[Your objective]:
Please reproduce the records, beginning at the line that has "will (52, 141)." and stopping after the line with "click(300, 770)", with "Instruction" changed to "Command" throughout and everything else left as it is.

[Data provided]:
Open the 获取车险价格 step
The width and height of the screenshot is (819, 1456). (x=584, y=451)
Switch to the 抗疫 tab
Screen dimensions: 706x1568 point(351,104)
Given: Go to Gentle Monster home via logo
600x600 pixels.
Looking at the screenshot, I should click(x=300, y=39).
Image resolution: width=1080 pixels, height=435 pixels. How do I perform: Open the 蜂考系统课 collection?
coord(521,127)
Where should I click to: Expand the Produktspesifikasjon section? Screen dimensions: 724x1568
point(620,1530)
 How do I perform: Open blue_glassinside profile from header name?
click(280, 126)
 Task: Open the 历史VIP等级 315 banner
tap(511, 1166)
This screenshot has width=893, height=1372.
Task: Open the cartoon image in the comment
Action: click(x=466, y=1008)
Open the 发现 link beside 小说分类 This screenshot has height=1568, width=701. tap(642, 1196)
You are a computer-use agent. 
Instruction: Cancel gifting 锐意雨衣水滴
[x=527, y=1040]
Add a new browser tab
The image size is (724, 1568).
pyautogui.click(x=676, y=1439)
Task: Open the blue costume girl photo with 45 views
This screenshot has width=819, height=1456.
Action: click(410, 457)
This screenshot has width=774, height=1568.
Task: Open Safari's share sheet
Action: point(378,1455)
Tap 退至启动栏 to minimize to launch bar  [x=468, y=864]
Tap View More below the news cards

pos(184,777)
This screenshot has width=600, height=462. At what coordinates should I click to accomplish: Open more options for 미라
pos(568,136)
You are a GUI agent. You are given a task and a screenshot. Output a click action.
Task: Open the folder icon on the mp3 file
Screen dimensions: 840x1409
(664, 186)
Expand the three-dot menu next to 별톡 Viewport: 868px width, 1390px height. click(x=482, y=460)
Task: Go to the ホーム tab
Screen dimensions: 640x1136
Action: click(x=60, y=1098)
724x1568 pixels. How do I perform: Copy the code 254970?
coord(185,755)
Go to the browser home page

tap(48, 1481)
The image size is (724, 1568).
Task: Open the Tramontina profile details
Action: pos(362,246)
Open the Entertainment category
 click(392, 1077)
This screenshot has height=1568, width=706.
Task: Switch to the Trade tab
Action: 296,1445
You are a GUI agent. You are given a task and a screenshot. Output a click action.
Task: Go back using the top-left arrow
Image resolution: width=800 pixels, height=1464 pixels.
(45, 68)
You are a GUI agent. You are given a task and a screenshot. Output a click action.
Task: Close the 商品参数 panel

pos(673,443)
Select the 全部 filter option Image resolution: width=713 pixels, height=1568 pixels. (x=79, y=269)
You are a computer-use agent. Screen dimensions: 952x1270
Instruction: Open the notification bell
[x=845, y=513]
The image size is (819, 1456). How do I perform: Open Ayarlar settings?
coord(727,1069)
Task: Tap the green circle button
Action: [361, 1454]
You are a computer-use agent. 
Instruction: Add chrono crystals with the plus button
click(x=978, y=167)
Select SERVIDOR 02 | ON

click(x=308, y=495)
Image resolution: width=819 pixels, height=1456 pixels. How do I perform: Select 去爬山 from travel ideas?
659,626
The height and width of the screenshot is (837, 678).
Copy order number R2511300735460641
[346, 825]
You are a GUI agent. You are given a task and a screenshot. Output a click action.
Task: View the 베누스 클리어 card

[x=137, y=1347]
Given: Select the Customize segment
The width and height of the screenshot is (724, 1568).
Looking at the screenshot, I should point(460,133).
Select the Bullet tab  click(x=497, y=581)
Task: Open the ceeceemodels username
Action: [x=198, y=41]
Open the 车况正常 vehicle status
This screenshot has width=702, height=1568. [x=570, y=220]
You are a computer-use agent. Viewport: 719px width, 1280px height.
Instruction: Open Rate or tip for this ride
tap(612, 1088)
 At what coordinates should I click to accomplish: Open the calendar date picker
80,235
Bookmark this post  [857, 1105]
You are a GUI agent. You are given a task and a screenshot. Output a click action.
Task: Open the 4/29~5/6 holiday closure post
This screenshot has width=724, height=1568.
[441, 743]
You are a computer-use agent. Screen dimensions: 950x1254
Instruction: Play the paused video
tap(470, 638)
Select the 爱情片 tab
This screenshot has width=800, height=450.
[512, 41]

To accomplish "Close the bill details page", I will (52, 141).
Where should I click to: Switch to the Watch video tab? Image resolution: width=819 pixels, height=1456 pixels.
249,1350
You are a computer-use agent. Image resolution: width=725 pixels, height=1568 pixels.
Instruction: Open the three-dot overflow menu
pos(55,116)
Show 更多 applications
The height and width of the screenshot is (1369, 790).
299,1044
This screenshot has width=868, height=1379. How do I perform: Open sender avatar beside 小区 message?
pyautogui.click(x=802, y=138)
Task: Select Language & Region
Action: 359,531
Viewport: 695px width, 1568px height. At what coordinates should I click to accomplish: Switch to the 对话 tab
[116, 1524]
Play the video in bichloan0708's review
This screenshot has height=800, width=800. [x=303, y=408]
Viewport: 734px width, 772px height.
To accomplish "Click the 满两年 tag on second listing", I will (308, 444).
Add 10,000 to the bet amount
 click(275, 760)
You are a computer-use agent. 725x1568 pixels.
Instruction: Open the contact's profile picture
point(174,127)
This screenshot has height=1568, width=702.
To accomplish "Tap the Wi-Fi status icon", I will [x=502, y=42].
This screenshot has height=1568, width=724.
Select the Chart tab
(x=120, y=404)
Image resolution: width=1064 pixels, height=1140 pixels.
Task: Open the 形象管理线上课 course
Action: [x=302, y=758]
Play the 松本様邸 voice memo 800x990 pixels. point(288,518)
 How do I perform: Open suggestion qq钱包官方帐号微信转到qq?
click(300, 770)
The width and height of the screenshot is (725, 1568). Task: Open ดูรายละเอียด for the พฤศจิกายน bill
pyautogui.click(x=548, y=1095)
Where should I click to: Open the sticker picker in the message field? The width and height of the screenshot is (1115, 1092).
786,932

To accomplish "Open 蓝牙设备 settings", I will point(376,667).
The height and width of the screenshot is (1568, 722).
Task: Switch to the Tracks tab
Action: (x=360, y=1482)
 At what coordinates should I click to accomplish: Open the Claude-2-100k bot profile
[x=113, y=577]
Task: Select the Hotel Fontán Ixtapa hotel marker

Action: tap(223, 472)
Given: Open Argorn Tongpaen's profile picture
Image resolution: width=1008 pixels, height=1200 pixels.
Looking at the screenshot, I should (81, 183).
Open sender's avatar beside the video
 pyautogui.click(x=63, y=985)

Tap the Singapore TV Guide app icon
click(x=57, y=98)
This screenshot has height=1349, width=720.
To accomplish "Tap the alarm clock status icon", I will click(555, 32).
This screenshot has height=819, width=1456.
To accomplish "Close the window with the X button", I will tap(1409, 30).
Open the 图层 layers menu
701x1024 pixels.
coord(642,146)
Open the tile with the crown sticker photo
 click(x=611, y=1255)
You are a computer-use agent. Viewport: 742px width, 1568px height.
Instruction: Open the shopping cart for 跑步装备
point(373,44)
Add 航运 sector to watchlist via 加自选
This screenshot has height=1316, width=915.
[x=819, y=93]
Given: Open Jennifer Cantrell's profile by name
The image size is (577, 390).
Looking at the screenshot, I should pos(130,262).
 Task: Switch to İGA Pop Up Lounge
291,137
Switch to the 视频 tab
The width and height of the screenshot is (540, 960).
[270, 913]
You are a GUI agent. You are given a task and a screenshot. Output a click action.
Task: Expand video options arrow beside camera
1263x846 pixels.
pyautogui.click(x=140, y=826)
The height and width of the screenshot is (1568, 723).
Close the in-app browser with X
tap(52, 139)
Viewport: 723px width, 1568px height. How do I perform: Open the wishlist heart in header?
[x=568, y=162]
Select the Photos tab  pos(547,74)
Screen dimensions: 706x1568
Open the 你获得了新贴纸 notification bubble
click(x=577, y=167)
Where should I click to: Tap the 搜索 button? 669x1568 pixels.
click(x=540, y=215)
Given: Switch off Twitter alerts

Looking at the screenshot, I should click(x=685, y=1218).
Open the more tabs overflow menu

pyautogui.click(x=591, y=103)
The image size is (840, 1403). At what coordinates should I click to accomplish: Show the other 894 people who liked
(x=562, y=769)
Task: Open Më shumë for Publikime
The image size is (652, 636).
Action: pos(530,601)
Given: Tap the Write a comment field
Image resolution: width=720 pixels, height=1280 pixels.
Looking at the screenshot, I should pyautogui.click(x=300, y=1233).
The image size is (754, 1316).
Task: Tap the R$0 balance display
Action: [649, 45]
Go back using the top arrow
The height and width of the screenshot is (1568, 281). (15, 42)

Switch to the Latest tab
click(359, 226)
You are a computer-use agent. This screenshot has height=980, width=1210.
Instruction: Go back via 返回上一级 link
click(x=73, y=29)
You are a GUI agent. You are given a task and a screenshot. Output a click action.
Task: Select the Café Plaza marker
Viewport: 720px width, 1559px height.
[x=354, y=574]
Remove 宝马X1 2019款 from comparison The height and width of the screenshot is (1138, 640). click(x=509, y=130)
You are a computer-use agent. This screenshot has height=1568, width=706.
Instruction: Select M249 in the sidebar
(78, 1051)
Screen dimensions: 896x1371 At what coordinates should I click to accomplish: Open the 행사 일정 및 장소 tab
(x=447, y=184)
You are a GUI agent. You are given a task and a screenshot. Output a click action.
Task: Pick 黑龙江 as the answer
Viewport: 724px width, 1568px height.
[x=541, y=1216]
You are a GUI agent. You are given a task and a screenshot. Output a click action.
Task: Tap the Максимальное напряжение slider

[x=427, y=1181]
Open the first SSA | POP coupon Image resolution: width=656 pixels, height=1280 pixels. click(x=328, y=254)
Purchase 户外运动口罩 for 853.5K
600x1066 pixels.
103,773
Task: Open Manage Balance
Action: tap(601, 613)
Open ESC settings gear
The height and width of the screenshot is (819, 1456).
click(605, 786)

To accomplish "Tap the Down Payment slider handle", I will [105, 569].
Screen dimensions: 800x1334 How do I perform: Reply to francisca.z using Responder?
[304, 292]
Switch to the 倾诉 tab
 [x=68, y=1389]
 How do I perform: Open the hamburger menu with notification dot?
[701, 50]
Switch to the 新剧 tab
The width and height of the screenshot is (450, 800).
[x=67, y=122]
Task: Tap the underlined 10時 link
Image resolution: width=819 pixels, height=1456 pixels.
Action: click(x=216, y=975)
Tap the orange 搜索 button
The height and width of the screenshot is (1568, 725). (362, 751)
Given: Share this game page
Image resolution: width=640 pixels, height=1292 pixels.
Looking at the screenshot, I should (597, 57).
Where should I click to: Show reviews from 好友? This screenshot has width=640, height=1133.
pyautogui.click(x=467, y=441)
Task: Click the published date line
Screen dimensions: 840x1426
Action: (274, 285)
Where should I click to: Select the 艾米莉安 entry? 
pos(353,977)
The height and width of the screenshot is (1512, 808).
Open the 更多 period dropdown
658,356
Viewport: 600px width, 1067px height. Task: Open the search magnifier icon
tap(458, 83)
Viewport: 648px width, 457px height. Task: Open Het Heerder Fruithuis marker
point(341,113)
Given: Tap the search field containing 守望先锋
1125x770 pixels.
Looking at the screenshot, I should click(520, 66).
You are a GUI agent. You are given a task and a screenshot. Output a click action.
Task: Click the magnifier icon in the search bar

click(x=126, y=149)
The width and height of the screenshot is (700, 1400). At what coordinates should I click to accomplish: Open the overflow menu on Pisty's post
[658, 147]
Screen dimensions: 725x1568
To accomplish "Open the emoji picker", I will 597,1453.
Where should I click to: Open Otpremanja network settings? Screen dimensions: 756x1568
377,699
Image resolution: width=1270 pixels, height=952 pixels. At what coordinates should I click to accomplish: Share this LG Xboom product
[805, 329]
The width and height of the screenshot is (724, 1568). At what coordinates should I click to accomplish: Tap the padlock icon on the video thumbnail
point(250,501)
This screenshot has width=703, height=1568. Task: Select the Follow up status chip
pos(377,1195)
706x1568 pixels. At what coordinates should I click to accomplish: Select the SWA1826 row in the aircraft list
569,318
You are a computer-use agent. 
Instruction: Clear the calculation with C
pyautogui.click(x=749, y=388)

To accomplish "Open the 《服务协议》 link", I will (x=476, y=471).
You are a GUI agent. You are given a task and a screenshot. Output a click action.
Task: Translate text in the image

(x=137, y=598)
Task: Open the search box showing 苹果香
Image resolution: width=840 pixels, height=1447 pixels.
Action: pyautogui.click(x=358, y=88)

[Exercise output]:
To accomplish "Close the bill details page", I will (52, 141).
Where should I click to: Switch to the Watch video tab? Image resolution: width=819 pixels, height=1456 pixels.
249,1350
You are a computer-use agent. Image resolution: width=725 pixels, height=1568 pixels.
Command: Open the three-dot overflow menu
pos(55,116)
Show 更多 applications
The height and width of the screenshot is (1369, 790).
299,1044
This screenshot has width=868, height=1379. How do I perform: Open sender avatar beside 小区 message?
pyautogui.click(x=802, y=138)
Task: Select Language & Region
Action: 359,531
Viewport: 695px width, 1568px height. At what coordinates should I click to accomplish: Switch to the 对话 tab
[116, 1524]
Play the video in bichloan0708's review
This screenshot has height=800, width=800. [x=303, y=408]
Viewport: 734px width, 772px height.
To accomplish "Click the 满两年 tag on second listing", I will (308, 444).
Add 10,000 to the bet amount
 click(275, 760)
You are a computer-use agent. 725x1568 pixels.
Command: Open the contact's profile picture
point(174,127)
This screenshot has height=1568, width=702.
To accomplish "Tap the Wi-Fi status icon", I will [x=502, y=42].
This screenshot has height=1568, width=724.
Select the Chart tab
(x=120, y=404)
Image resolution: width=1064 pixels, height=1140 pixels.
Task: Open the 形象管理线上课 course
Action: [x=302, y=758]
Play the 松本様邸 voice memo 800x990 pixels. point(288,518)
 How do I perform: Open suggestion qq钱包官方帐号微信转到qq?
click(300, 770)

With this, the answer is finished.